The magnitude-9 earthquake struck after editing had finished for the day at the Ishinomaki Hibi Shimbun.
Editor in chief Hiroyuki Takeuchi, 53, witnessed the horrors of the unprecedented disaster from the newspaper's head office.
"There were people banging on the windows of their cars as they were being swept away by the tsunami," Takeuchi said. "It just didn't seem real."
That night, Takeuchi, Ohmi and other senior staff members held a meeting to decide what to do.
The newspaper had been forced to stop printing in the past, due to government restrictions before and during World War II.
"I heard that our reporters back then wrote their own thoughts down on paper and distributed them," Takeuchi said.
Takeuchi said that he and his colleagues did not want to cease publication ahead of the centenary of the Ishinomaki Hibi Shimbun next year.
But the newspaper's cars had been swept away by the tsunami, and mobile phones weren't working.
The reporters had no choice but to put their notes scribbled down at the disaster response headquarters in plastic bags and carry them on their heads as they waded through chest-high water. They returned to the newspaper's offices to write their stories.
They were disappointed with the first edition of the hanging newspaper.
"This doesn't contain much information. We're frustrated because we haven't been able to go and see for ourselves what has happened."
However, when the newspaper was put up at evacuation centers and other locations, people surrounded the newspaper staff and expressed great interest.
"Everyone was starving for more information," Takeuchi said. "It might have been the third most needed item, after food and water."
The hanging newspapers were produced for six consecutive days until publication of an A4 "copy newspaper" was made possible by using computers at the newspaper chairman's home, which had electricity.
The large headline on the first issue dated March 12 was: "Among the largest quake and tsunami disasters in Japanese history: Act on accurate information!"
On the final day of the hanging newspaper's publication, on March 17, the headline read: "Light returns to town: Power restored to over 10,000 homes."
The Ishinomaki Hibi Shimbun's endeavors were reported in the March 22 edition of The Washington Post.
Sharon Shahid, Newseum's online managing editor, read the article and turned to Brian Nishimura Lee, the only member of Newseum's staff of around 300 who could read and write Japanese.
Lee, 49, who was born in the Hakata district of Fukuoka city and whose father is of Korean descent, said he thought, "These people, who continued to disseminate information under extreme circumstances with no electricity, water or gas, are true journalists."

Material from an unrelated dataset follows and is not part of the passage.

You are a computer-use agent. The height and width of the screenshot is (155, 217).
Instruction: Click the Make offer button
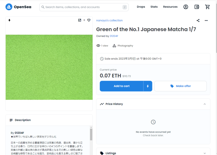(180, 86)
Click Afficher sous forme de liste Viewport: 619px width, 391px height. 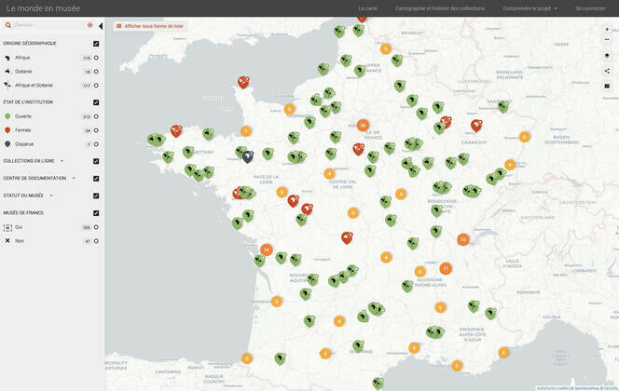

He sent an e-mail to the Ishinomaki Hibi Shimbun, asking for copies of the hanging newspapers "so that their work as journalists can be seen by people from all around the world."
Ohmi readily accepted, saying, "We can't send it right away because the transport systems are disrupted, but we'll look for copies of the issues we don't have and will send them, too."
On April 11, seven copies of the hanging newspapers from the six-day run arrived in Washington.
"They were big and heavy," Lee said.
When he showed them to Newseum directors and others at a meeting, they decided on the spot to display them, knowing they would become highly important exhibits.
Newseum collects and displays exhibits on news reporting in print and on video. It has a 35,000-item collection of historic front pages published over the last 500 years.
A display room dedicated to journalists who lost their lives while on assignment mentions photographer Kyoichi Sawada, who died in 1970 while covering the Vietnam War, and reporter Tomohiro Kojiri, who was shot to death on May 3, 1987, at The Asahi Shimbun's Hanshin Bureau in Amagasaki, Hyogo Prefecture.
Newseum is currently running a special exhibition on the reporting of The Times-Picayune in New Orleans after Hurricane Katrina in 2005.
The newspaper was initially only able to publish its digital edition, but it resumed printing three days later.
The following words featured in the exhibit have parallels with the journalistic approach of the Ishinomaki Hibi Shimbun after the Great East Japan Earthquake: "Hurricane Katrina reminded readers why newspapers are vital and demonstrated how local newspapers can bond to their communities in powerful ways."